1.4 The role of exponential growth in ecology and evolution
The exponential growth model is simple, yet plays an important role in ecological and evolutionary theory. It assumes no density regulation, which cannot be true for any population over longer time intervals. However, the purpose of the exponential growth model is generally not to describe exact population growth over time, but rather to describe the growth potential of a given population, or a subpopulation with a given phenotype, genotype or allele. In that case, the growth rate \(\lambda\) is a measure of the fitness of the subpopulation. For small populations, like the initial population of an invasive species, exponential growth often provides a good description of population growth during the critical initial phase when the success of the invasion is usually determined. Similarly, the exponential growth model is useful to predict the ultimate fate of a new mutation (the chances that it becomes fixed). Mutations tend to arise in one individual at a time, and the subpopulation of mutants will therefore be small at first. Due to chance events even beneficial mutations are often lost in this critical initial phase. If the growth rate of this mutant population is positive and higher than that of the wild-type sub-population, the allele has a chance to spread and become fixed in the population. To describe the exact dynamics of allele frequencies in a population over time requires more complex models that account for density and frequency dependence.
1.5 Exercises
For suggested solutions, see appendix A.
Exercise 1.1
Write an R function that takes \(\lambda\), \(N_0\) (initial population size) and number of time steps \(T\) as inputs, and returns a vector of population sizes \([N_0, N_1, ..., N_T]\) based on exponential growth.

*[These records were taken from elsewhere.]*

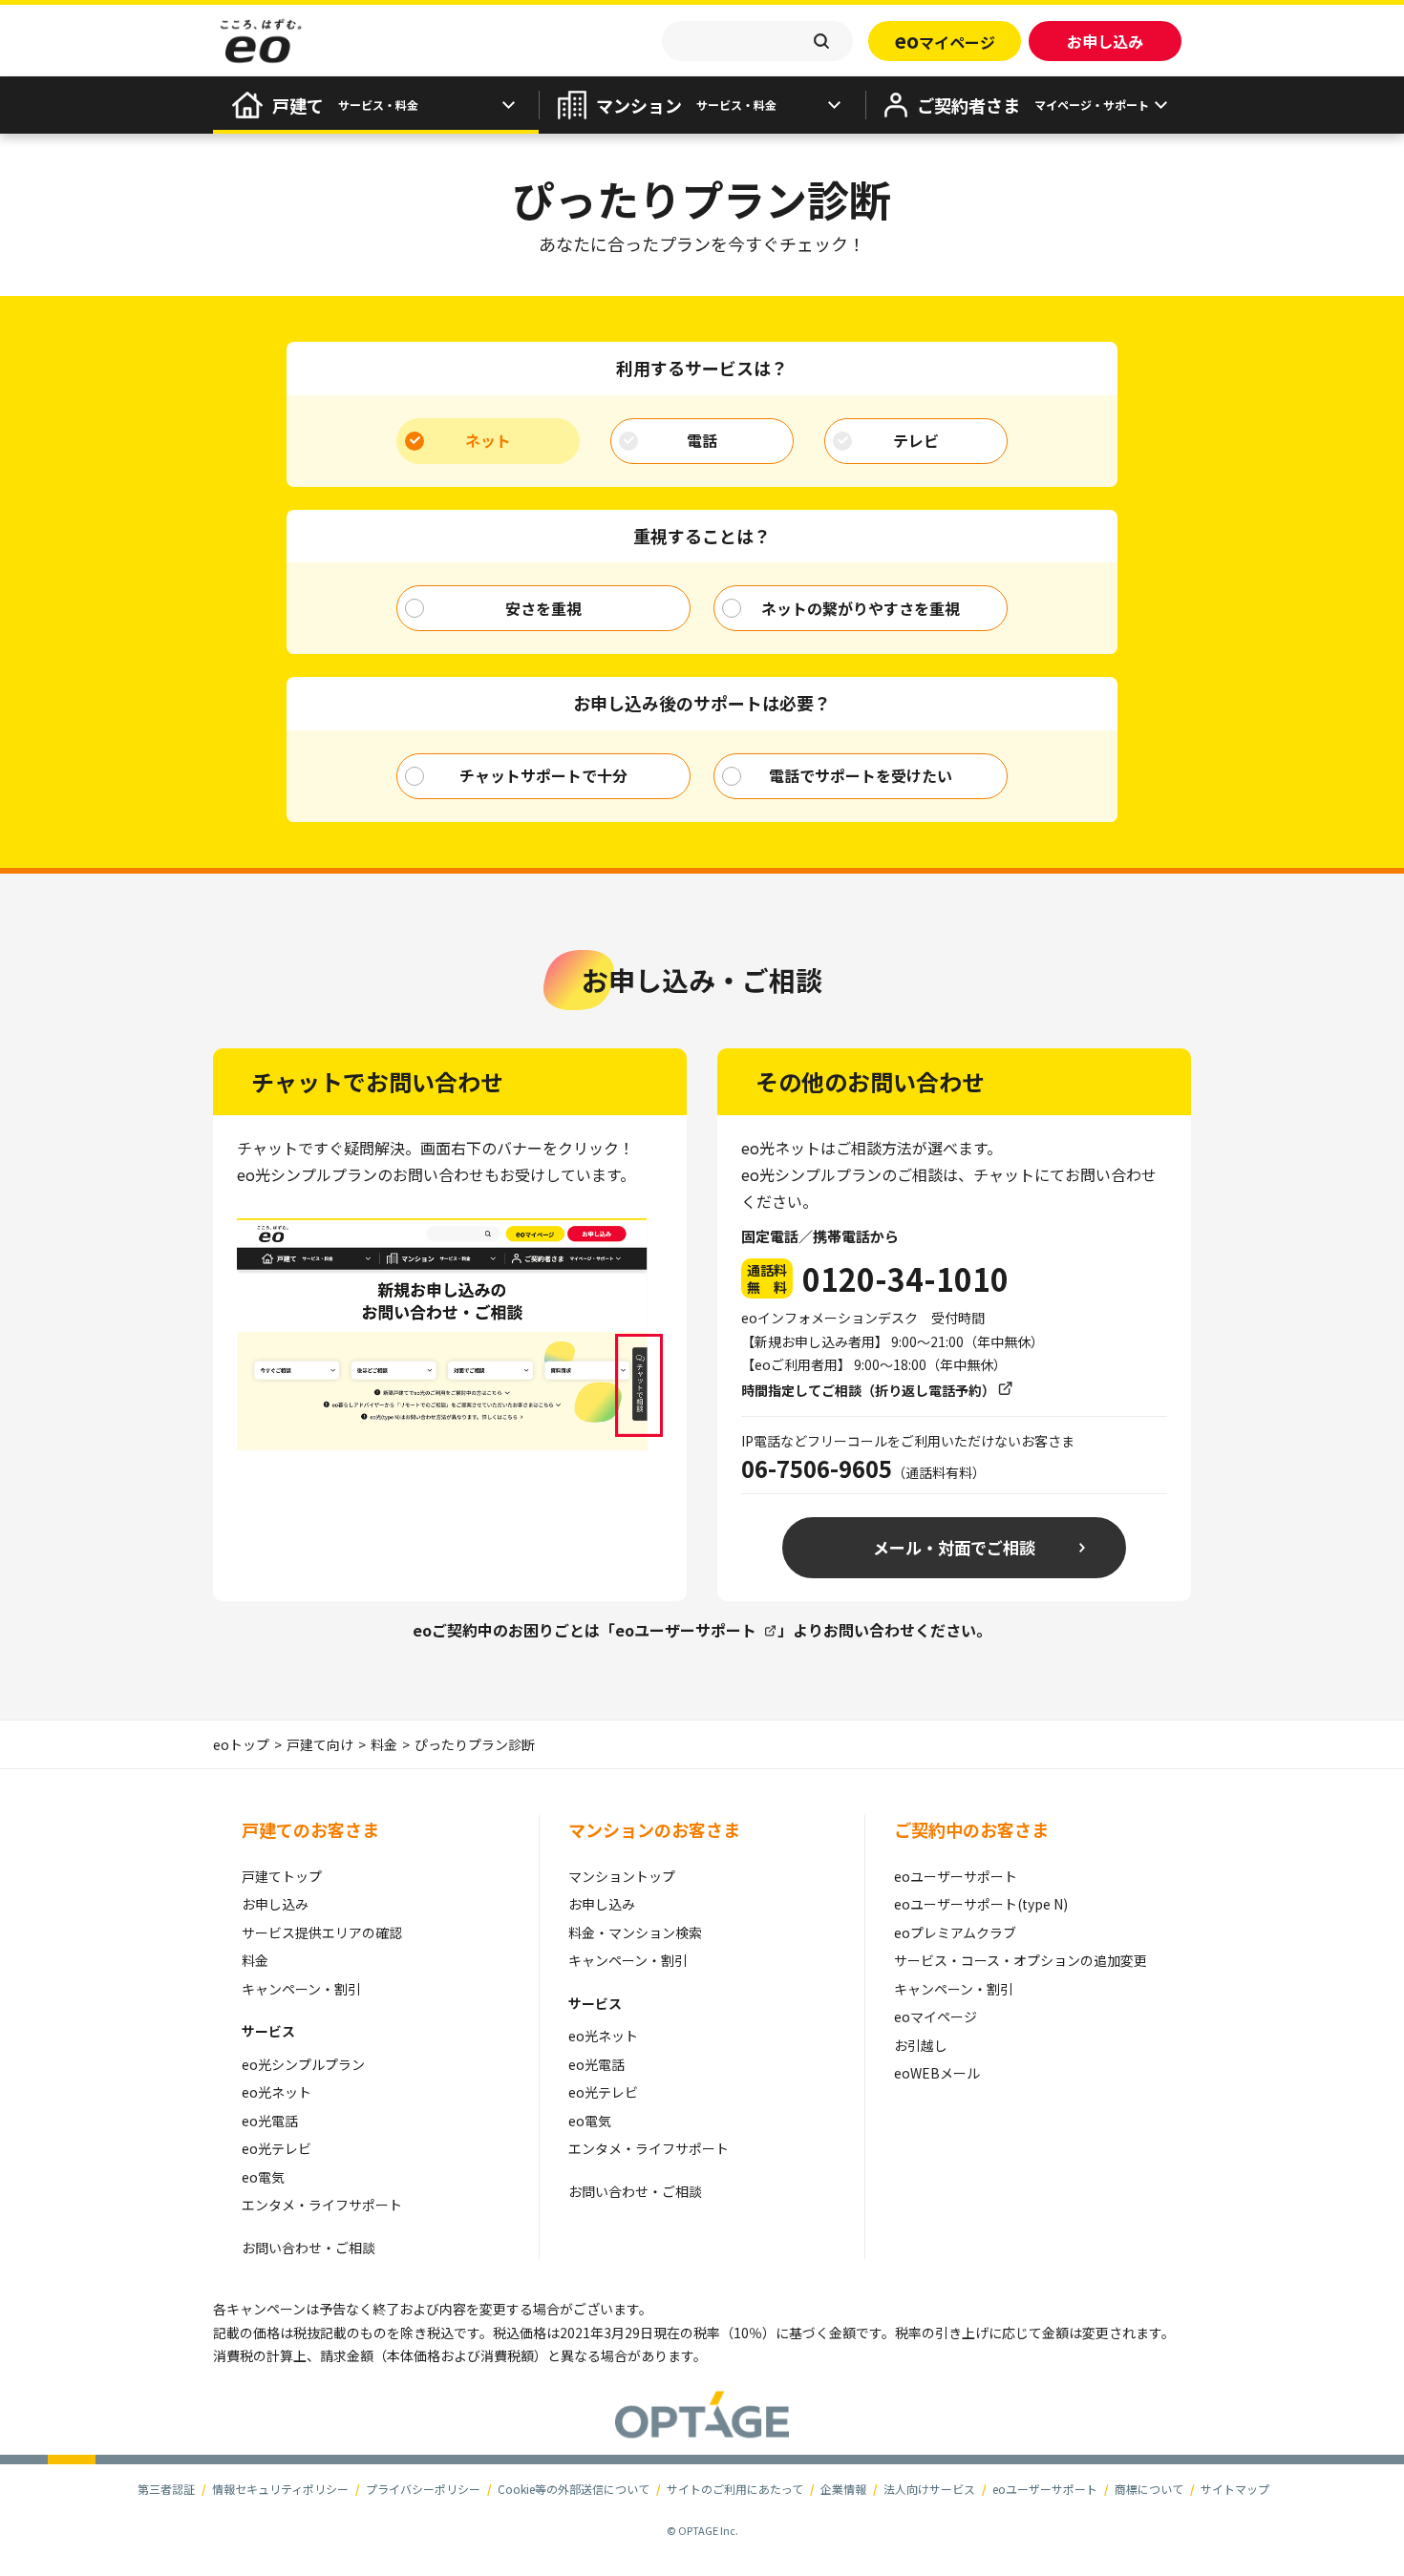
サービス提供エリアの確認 (322, 1932)
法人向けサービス (929, 2489)
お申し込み (275, 1903)
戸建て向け (320, 1744)
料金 (384, 1744)
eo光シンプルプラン (303, 2064)
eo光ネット (276, 2091)
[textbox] (757, 41)
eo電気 (263, 2176)
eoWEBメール (937, 2072)
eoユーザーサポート (685, 1629)
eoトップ (241, 1744)
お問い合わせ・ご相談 (308, 2247)
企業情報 (843, 2489)
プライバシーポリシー (423, 2489)
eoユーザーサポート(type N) (981, 1903)
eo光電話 (270, 2120)
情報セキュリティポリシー (280, 2489)
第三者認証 (166, 2489)
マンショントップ (621, 1876)
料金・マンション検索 (635, 1932)
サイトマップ (1235, 2489)
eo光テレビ (276, 2148)
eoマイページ (935, 2016)
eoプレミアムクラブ (955, 1932)
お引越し (920, 2045)
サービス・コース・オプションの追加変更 (1020, 1960)
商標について (1149, 2489)
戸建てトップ (282, 1876)
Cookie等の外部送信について (573, 2489)
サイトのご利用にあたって (735, 2489)
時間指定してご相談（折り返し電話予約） (868, 1390)
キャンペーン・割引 (301, 1988)
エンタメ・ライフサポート (322, 2204)
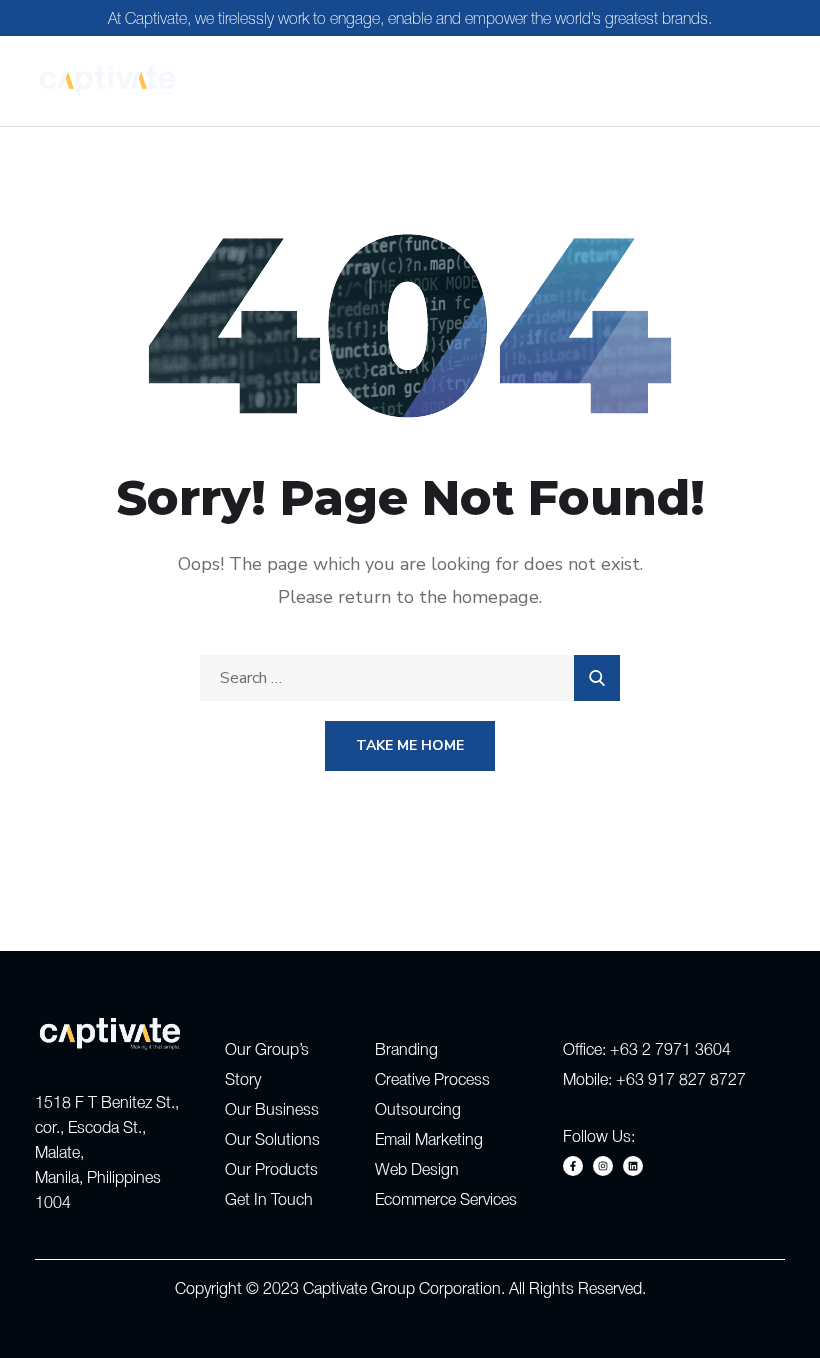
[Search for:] (410, 678)
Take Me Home (410, 745)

Use the function to make some plots showing population growth for different values of \(\lambda<0\), \(\lambda=1\), and \(\lambda>1\), for the same initial population size.
Exercise 1.2
Long-tailed silverfish (Ctenolepisma longicaudata). Photo: Johan Mattson.
To your dismay, you discover that a population of long-tailed silverfish (“Skjeggkre”, Ctenolepisma longicaudata) has moved into your apartment. After some initial investigations, you find out that the population grows by approximately \(1\%\) each day.
What is the value of \(\lambda\) for this population? What is the time unit?
How long will it take for the population to double in size?
If the current population size is 100 individuals, how large will it be after one year - assuming nothing is stopping its growth? Make a plot of the population growth over this period.